Yakalama sonrasında kötü muamele, darp, yaralama durumunun tespiti için resmi sağlık kuruluşuna götürülen kişi gözaltı süresi bitiminde de, gözaltı süresi boyunca kötü muamele, işkence, cebir, darp gibi muameleler görüp görmediğinin tespiti için, gözaltı süresinin bitimiyle tekrar Adli Tabipliğe götürülür.

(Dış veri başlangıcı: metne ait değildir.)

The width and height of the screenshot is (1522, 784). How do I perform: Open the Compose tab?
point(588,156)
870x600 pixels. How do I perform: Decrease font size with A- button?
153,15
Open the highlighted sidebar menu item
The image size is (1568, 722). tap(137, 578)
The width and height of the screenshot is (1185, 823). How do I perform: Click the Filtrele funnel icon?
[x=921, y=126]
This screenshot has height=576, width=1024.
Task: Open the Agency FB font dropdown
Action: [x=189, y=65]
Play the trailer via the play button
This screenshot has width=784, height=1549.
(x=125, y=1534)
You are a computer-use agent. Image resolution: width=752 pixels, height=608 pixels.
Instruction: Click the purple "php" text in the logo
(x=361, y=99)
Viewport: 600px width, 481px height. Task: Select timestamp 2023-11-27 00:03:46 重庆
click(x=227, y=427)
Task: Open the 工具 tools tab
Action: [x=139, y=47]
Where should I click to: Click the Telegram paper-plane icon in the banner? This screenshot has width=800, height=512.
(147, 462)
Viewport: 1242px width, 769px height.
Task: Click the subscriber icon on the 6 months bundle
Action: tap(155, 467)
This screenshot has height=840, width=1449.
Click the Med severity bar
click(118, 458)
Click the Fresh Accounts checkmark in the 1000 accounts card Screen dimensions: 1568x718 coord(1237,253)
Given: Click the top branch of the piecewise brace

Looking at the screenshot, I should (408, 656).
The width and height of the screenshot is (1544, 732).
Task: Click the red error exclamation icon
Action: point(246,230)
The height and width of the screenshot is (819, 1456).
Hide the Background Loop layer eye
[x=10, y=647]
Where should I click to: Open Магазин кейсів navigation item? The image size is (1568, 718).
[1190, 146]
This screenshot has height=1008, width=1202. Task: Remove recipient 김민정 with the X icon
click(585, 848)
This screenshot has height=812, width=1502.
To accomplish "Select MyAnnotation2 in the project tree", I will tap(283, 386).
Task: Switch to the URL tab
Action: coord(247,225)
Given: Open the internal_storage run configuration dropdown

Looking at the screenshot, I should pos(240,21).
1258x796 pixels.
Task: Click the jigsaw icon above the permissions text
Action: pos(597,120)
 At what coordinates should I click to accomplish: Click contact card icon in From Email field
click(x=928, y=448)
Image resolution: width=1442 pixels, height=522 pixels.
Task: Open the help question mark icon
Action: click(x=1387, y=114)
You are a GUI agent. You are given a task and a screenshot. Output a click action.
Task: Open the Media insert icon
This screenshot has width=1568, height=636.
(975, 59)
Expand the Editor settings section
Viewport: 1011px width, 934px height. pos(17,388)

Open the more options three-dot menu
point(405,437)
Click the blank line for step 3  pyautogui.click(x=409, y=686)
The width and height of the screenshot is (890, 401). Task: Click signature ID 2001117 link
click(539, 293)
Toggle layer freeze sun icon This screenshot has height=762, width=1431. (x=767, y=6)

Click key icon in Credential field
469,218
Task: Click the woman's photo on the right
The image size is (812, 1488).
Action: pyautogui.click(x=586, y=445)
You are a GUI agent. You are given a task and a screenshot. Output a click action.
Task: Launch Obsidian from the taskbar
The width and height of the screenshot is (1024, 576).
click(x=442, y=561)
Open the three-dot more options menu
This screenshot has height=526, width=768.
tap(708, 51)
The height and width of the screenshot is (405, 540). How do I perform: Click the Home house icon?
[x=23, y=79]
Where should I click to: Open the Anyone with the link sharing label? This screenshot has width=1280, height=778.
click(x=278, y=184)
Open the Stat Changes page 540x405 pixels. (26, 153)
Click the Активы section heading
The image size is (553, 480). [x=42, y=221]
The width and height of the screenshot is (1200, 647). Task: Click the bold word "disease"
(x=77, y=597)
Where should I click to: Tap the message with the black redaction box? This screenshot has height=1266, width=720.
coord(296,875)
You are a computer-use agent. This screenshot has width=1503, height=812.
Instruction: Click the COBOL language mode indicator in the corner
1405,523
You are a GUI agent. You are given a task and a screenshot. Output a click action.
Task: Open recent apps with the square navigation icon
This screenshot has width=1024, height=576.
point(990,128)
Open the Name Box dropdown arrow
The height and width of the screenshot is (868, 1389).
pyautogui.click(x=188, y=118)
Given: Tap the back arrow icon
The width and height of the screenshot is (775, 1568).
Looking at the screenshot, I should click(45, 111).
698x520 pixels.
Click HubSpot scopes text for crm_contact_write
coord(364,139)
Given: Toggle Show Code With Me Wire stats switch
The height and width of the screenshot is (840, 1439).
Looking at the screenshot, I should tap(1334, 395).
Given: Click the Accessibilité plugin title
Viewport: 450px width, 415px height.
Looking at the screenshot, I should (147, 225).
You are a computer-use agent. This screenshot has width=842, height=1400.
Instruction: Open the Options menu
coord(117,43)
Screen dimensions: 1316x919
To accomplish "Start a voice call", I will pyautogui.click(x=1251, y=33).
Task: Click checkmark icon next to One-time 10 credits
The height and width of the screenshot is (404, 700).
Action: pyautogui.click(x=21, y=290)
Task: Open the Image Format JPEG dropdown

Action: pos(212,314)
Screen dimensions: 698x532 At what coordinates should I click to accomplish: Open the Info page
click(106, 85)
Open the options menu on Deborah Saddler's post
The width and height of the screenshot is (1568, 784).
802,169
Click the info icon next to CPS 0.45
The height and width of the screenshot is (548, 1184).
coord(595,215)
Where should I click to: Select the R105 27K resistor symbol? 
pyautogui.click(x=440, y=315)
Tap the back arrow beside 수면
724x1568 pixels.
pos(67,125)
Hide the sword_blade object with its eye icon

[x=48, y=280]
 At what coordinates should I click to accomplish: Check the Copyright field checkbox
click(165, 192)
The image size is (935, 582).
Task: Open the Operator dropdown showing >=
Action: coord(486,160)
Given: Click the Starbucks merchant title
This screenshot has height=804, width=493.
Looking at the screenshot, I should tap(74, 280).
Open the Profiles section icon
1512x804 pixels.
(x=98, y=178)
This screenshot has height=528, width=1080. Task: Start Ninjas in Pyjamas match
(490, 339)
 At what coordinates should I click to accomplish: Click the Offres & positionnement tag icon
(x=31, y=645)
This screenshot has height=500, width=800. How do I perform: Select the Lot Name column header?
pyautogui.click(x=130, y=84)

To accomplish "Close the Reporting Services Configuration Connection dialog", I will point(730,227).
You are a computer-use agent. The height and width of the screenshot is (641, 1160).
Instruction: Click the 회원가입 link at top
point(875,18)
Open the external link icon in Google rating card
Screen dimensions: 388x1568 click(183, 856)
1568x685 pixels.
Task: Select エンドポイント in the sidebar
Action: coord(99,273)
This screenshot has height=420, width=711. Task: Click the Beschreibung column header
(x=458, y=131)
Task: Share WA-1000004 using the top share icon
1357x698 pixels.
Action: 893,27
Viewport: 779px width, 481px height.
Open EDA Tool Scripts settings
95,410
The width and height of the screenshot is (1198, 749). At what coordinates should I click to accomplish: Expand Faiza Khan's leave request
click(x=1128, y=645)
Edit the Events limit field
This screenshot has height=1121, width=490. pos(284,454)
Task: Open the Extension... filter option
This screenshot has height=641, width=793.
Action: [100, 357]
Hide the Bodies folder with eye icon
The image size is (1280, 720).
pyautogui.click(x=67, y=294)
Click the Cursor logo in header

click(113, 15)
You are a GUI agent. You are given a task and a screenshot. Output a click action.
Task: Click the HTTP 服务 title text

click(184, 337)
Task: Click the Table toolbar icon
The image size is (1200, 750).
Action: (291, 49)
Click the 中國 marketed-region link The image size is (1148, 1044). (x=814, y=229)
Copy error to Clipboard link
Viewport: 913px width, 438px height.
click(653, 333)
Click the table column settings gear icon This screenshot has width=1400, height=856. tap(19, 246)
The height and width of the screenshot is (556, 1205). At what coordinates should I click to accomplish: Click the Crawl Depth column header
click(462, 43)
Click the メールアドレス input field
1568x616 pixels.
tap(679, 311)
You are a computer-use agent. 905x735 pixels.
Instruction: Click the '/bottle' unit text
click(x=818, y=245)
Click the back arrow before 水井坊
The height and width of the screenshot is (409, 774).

Sağlık raporu, talep ettiğiniz bir hastaneden değil, resmi sağlık kuruluşlarından alınır. Yakalama veya gözaltı esnasında darp ve kötü muameleye uğramışsanız ve vücudunuzda buna bağlı olarak izler oluşmuş ise sağlık raporunda mutlaka belirtilmelidir. Hekim ile yalnız kalmanız ve muayenenin hekim hasta ilişkisi çerçevesinde yapılması esastır. Muayene sırasında gecikmeye neden olmamak kaydıyla, barodan talep ettiğiniz avukat da hazır bulunabilir. Sağlık raporundan bir nüsha tarafınıza verilmelidir. Vücudunuzda var olan darp izleri, morarmalar, kırıklar sağlık raporunda belirtilmemiş ise salıverilme durumunda istediğiniz özel ya da kamu sağlık kuruluşundan rapor almanızda fayda vardır. Bu belgeler yargı aşamasında önemli delil vasfı taşımaktadır.

Eğer haksız yere yakalanarak gözaltına alındıysanız, buna sebep olanlar hakkında şikayetçi olma ve tazminat davası açma hakkınız vardır. Ayrıca yakalama sırasında ve gözaltındayken şiddete uğradıysanız, işkence veya kötü muamele gördüyseniz bu nedenlerle Cumhuriyet Savcılıklarına ve mahkemelere başvurarak sorumluların cezalandırılmasını, maddi-manevi tazminat ödemelerine karar verilmesini talep edebilirsiniz. Bu davaları idare mahkemelerinde idari kurumların "hizmet kusuru" nedeniyle tazminat davası olarak açabileceğiniz gibi,  sorumluların cezalandırılmaları için Cumhuriyet Savcılıklarına şikayette bulunabilir, adli yargıda tazminat davası açabilirsiniz.